I live in a city that’s relatively bereft of tourist sensations. That’s not to say that Dallas doesn’t have a lot of reasons to visit. It’s just that most of us learned a long time ago that you have to keep the fun stuff on the QT, or else it’ll be overrun by SMU brats and subsequently ruined. Music, art, fun things to do outside…when the horsefaces and hipsters show up, it’s all over. This is why Dallas’s official attractions consist of proving that George Romero was directing documentaries and explaining why our official slogan is “Aside from that, Mrs. Kennedy, what do you think of Dallas?” These keep the Cokespoon Contingent busy, mostly so they don’t notice that the rest of us are going to Fort Worth.
Because of this, we don’t tend to express surprise when locals and tourists haven’t heard of a particular offbeat attraction. Or at least we try not to do so. For instance, when the Czarina calls me at work to tell me about some new and intriguing event, I don’t scream “Oh. My. GOD. You didn’t know about this?” Instead, I simply point out that I tried to tell her about it three weeks earlier, but that my voice apparently had more of an annoying mosquito buzz than usual. That’s perfectly reasonable, and I don’t blame her in the slightest. (Saying anything else usually leads to tears, concussions, and the Czarina rubbing her elbows and grumbling “Your head gets harder every single day, you know that?”) We only save derision and incredulity for real cluelessness, such as those who assume that Jack Ruby’s Carousel Club is still going.
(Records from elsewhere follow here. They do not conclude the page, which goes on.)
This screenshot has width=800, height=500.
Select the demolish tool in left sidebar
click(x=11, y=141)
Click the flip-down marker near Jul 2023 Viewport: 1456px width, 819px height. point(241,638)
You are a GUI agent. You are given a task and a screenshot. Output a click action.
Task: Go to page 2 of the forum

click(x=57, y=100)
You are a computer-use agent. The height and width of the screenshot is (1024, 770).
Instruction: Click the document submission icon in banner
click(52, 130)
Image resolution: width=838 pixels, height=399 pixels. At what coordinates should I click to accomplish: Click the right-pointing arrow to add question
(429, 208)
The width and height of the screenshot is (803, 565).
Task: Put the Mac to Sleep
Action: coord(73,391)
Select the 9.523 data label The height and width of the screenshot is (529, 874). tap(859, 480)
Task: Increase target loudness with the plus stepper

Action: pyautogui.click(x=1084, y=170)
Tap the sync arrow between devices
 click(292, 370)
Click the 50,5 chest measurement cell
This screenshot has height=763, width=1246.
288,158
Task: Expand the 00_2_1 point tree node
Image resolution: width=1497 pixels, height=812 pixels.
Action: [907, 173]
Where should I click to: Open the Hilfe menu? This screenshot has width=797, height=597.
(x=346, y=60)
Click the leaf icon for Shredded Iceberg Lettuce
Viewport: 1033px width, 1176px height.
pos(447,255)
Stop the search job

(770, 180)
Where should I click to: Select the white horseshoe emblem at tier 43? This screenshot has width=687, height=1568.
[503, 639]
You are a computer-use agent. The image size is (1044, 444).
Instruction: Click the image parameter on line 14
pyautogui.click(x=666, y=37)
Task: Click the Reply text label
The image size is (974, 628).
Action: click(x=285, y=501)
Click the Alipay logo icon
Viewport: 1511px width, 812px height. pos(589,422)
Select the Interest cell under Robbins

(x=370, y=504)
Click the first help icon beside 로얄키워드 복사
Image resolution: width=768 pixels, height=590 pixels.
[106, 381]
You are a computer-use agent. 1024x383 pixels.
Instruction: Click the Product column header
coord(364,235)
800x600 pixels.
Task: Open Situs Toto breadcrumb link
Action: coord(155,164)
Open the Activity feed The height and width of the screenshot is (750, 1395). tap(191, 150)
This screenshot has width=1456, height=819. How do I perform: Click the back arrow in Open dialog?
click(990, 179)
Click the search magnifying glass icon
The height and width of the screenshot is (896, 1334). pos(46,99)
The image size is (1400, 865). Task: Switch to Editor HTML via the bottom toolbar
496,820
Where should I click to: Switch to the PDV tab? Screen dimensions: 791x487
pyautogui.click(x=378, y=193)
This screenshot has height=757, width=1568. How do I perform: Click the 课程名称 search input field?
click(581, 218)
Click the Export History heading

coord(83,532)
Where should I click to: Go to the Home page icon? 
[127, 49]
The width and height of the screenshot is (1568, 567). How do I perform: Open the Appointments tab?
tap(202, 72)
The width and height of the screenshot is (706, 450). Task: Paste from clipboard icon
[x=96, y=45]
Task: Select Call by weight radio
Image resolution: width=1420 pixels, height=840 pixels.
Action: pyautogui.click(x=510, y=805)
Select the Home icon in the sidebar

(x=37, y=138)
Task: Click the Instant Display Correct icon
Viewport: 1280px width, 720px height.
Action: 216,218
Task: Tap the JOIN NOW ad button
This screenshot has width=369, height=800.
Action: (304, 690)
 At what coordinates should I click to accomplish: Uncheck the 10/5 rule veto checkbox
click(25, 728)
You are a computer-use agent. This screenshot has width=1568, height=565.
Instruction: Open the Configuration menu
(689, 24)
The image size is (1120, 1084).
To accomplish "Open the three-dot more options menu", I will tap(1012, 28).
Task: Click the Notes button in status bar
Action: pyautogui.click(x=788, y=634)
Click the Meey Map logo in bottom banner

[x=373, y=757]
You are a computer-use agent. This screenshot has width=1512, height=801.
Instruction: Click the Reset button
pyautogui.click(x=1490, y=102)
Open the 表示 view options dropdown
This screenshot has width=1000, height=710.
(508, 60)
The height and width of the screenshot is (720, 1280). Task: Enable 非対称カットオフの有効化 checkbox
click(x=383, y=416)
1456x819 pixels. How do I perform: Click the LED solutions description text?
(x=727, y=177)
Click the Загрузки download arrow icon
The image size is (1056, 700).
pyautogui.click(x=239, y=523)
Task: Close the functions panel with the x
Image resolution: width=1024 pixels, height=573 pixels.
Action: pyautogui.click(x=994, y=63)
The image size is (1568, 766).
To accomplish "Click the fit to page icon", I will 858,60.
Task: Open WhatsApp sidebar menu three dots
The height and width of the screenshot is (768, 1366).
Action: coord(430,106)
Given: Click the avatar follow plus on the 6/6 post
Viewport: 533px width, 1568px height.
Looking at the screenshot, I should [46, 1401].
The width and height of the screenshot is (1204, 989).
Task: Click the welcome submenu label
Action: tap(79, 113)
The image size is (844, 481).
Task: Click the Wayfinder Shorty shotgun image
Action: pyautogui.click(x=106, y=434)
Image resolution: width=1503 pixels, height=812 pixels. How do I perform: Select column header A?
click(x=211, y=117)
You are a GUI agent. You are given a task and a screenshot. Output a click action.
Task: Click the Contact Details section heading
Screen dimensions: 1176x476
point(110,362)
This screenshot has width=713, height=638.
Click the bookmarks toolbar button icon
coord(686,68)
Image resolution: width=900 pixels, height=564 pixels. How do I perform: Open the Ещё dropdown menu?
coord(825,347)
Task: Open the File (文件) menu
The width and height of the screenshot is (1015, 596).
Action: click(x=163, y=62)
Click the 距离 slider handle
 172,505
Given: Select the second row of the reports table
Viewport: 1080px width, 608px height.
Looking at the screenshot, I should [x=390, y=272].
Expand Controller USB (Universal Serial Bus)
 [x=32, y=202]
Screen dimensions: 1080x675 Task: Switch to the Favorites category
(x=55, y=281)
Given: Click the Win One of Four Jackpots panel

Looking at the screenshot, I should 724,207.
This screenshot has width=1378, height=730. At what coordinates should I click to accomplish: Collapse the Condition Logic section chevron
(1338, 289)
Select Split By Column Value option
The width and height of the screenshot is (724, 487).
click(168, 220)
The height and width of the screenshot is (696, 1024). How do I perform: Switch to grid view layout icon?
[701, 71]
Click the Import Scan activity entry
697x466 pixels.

This is why I wince when I share with local friends the discovery of something well outside, such as the Garden Museum in London. Out here, the snort of “I can’t BELIEVE you didn’t hear about this” is the province of the horseface. Besides, do you have any idea how many of us dedicated Texas gardeners would set fire to a bus full of paraplegic nuns for the opportunity to see a museum dedicated solely to 400 years of gardening history, much less enter it?
Yes, we now have yet another reason to visit Mother England. The only other option is to start up our own gardening museum on this side of the Pond. I’ll definitely get involved…the moment I discover, perfect, patent, and license the 78-hour day.